In addition, for the GRCTellus products, we conduct unconventional
scaling experiments, outlined below in an attempt to reconcile satellite and
in situ measures and to shed light on the uncertainty in ΔTWS
amplitudes of the GRCTellus GRACE products. The ΔTWS signals
in CSR, JPL, and GFZ products are greatly attenuated due to spatial smoothing
and the amplitude is substantially smaller compared to JPL-Mascons and GRGS
products. In the first scaling experiment, we apply an additional,
basin-averaged, multiplicative scaling factor to ΔTWS ranging from 1.1
to 2.0 and employ RMSE to assess their relative performance. With reference
to the GRCTellus GRACE ΔTWS and bottom-up ΔTWS
relationship, the scaling factor producing the lowest RMSE between the two
time series is employed. Secondly, it is observed that, in the LVB, ΔSWS is the largest contributor, representing ∼ 50 % variance in
the in situ or bottom-up ΔTWS time-series signal. GRACE ΔTWS
analyses commonly apply the same scaling factor as ΔTWS to all other
individual components (Landerer and Swenson, 2012). Therefore, under the
scaling experiment, we apply to in situ ΔSWS spatially averaged
scaling factors representative of (i) Lake Victoria and its surrounding grid
cells (experiment 1: s=0.71; range 0.02–1.5), and (ii) the open-water
surface of Lake Victoria without surrounding grid cells (experiment 2: s=0.11; range 0.02–0.30). Furthermore, we find that the amplitude of monthly
anomalies of ΔSWS +ΔSMS combined substantially exceed
ΔTWS (see Fig. S4), particularly for the GRCTellus GRACE
ΔTWS signal that is greatly smoothed due to filtering. This
discrepancy is pronounced over the period of 2003–2006, and when applied to
estimate GRACE-derived ΔGWS, produces steep, rising trends in the
estimated ΔGWS (i.e. GRACE ΔTWS-(ΔSWS+ΔSMS)), whereas borehole observations of groundwater levels show
a declining trend and are of much a lower amplitude over the same period.
Results
Monthly time-series records (January 2003–December 2012) are presented in
Figs. 5 and 6 respectively for the LVB and LKB of (a) GRACE ΔTWS from
GRCTellus GRACE ΔTWS (ensemble mean of CSR, GFZ, and JPL
solutions), GRGS and JPL-Mascons, (b) GLDAS land-surface models (LSMs)

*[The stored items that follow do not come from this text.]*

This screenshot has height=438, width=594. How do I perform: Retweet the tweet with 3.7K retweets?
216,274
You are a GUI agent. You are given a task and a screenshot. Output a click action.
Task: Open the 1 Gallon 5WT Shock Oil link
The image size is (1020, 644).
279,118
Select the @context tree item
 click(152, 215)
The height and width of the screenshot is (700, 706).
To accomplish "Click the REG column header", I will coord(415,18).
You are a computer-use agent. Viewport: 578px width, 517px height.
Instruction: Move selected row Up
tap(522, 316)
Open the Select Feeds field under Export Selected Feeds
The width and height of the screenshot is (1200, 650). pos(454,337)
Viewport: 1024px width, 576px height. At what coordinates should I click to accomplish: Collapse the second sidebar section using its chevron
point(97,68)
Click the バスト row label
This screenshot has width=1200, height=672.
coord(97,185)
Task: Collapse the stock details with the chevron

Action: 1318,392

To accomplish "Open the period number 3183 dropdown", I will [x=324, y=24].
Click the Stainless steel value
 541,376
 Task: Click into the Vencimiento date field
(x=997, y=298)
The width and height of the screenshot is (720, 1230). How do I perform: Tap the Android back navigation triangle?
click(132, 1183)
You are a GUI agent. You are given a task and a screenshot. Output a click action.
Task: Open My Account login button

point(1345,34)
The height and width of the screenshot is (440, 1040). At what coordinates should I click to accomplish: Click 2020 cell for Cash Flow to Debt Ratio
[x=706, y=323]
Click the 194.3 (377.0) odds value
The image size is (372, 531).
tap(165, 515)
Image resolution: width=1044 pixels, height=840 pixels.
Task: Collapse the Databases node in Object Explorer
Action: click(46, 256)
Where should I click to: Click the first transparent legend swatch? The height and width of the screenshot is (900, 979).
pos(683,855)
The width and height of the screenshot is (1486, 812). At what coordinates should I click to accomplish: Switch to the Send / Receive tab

derived ΔSMS (ensemble mean of three LSMs: NOAH, CLM, VIC), (c) in
situ ΔSWS from lake levels records, and (d) in situ ΔGWS
borehole observations. Monthly rainfall derived from TRMM satellite
observations over the same period are shown on the bottom panel (d).
Time-series records of all ΔTWS components and rainfall are aggregated
for the LVB to represent the average seasonal (monthly) pattern of each
signal (Fig. 4) that shows an obvious lag (∼ 1 month) between peak
rainfall (March–April) and ΔTWS and its individual components.
Mean annual (2003–2012) amplitudes of various GRACE-derived ΔTWS
signals, bottom-up ΔTWS, ensemble mean of simulated ΔSMS, in
situ ΔSWS, and ΔGWS time-series records (Figs. 5 and 6) are
presented (see Table S1 in the Supplement) for both the LVB and LKB. The mean
annual amplitude of GRACE ΔTWS ranges from 11 to 21 cm among
GRCTellus, GRGS, and JPL-Mascons GRACE products in the LVB, and from
8.4 to 16.4 respectively in the LKB. The mean annual amplitude of in situ
ΔSWS is much greater (14.8 cm) in the LVB than in the LKB
(3.8 cm). The GLDAS LSM-derived ensemble mean ΔSMS amplitude
in the LVB is 7.9 and 7.3 cm in the LKB. The standard deviation in
ΔSMS varies substantially in the LVB (1.2, 4.2, and 2.9 cm)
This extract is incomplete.